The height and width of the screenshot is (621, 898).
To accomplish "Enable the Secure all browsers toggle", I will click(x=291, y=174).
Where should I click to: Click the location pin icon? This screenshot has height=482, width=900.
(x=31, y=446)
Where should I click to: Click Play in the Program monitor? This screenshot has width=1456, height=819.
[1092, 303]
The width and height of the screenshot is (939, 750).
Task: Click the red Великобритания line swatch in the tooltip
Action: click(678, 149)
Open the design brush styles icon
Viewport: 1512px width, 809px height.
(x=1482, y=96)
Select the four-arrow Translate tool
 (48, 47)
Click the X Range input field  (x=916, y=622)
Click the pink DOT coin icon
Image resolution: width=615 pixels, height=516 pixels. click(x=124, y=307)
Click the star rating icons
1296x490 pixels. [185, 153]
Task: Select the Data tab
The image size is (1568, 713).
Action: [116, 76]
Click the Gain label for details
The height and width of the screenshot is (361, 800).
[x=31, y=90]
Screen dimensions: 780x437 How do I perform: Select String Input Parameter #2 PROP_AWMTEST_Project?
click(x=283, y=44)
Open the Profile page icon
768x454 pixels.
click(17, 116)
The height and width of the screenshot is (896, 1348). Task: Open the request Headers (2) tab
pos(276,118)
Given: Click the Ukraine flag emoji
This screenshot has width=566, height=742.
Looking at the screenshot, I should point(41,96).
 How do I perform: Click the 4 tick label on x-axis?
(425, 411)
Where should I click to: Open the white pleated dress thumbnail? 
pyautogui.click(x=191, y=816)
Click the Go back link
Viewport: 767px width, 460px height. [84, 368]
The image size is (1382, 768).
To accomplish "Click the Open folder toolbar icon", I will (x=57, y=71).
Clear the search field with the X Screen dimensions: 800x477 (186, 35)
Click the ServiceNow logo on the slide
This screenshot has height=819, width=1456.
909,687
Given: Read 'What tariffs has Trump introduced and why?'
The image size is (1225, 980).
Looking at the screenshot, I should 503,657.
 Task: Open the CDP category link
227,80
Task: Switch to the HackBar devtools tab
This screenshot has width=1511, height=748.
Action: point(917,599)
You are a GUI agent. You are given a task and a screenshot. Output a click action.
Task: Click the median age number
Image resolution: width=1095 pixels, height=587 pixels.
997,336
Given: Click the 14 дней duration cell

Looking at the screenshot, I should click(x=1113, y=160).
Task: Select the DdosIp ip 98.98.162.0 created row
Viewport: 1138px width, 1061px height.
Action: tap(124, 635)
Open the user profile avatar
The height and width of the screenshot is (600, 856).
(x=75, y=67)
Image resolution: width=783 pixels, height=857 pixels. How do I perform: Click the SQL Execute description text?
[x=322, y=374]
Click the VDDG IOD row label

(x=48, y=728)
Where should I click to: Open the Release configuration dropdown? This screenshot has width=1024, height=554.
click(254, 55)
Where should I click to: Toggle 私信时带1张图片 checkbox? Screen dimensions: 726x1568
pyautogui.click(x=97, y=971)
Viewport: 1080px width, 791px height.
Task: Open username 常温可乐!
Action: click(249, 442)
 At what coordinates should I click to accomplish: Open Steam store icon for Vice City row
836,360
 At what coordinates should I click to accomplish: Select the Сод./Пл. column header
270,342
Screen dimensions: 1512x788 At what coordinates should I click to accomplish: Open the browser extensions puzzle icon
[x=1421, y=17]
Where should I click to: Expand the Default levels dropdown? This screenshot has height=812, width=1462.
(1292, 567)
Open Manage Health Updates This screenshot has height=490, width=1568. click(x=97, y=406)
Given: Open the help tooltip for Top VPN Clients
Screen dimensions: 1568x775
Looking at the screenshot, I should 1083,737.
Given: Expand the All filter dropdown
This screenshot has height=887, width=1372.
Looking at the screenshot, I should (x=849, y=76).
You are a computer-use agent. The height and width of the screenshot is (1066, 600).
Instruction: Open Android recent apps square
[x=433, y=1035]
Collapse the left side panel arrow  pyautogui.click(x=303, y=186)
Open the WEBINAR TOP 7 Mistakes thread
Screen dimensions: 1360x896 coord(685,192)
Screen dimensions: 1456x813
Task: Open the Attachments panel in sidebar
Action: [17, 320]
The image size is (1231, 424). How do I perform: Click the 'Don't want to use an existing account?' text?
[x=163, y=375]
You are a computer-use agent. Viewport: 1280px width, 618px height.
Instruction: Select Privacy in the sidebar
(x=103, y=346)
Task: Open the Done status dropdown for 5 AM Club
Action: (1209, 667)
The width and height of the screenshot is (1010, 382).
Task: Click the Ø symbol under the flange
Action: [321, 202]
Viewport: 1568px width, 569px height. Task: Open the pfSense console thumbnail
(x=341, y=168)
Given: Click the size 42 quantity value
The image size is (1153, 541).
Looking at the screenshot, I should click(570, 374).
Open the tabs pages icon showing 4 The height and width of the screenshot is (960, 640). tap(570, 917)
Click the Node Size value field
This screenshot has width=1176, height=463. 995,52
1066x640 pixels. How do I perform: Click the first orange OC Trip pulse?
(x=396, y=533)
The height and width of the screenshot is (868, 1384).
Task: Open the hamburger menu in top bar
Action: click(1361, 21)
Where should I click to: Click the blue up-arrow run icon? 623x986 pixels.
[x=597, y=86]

What to do. Print the items exactly, starting at the line that contains "The height and width of the screenshot is (896, 1348)." and ending at the line that contains "Looking at the screenshot, I should point(41,96).".

Result of this exercise.
The height and width of the screenshot is (896, 1348). Task: Open the request Headers (2) tab
pos(276,118)
Given: Click the Ukraine flag emoji
This screenshot has width=566, height=742.
Looking at the screenshot, I should point(41,96).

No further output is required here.